Please copy the data below word for word, leaving out the pictures.

----- Data for this exercise -----

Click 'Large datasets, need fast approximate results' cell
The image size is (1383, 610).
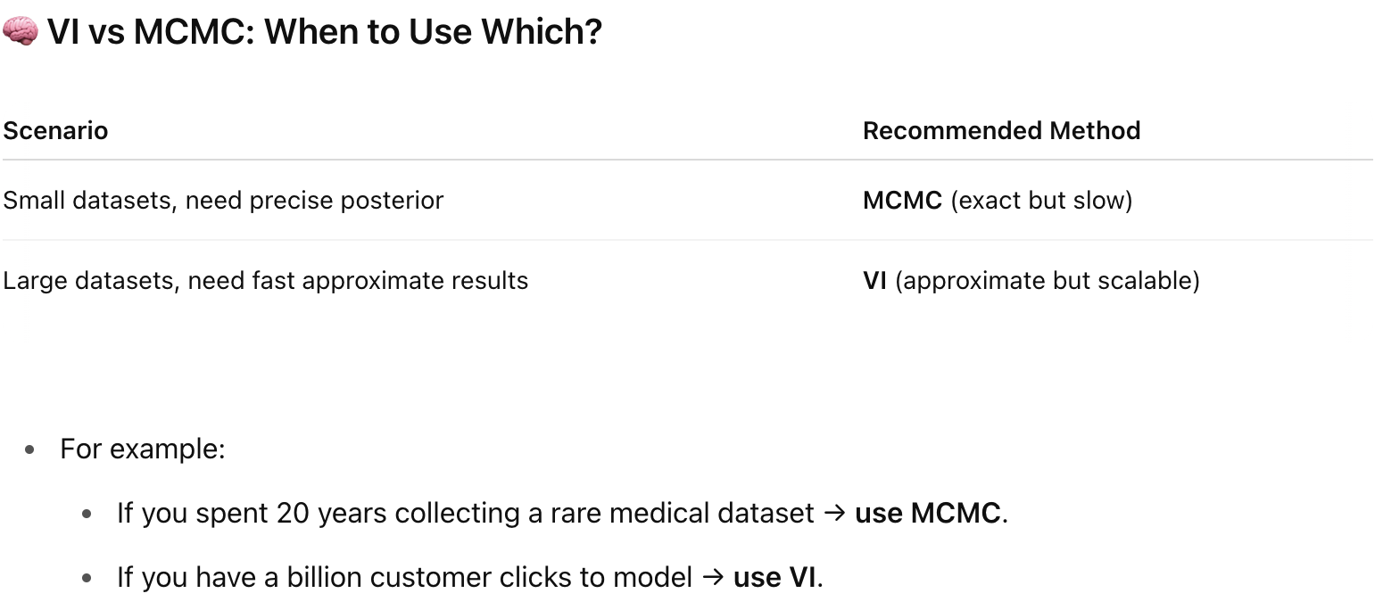tap(266, 280)
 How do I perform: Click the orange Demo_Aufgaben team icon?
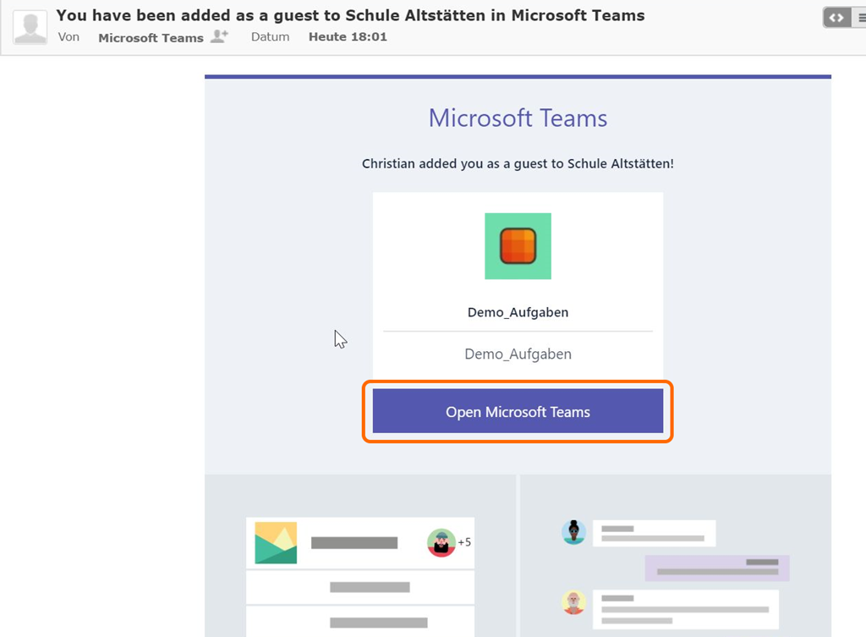click(518, 246)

-----

Result of the exercise:
Click 'Large datasets, need fast approximate results' cell
The image size is (1383, 610).
tap(266, 280)
 How do I perform: Click the orange Demo_Aufgaben team icon?
click(518, 246)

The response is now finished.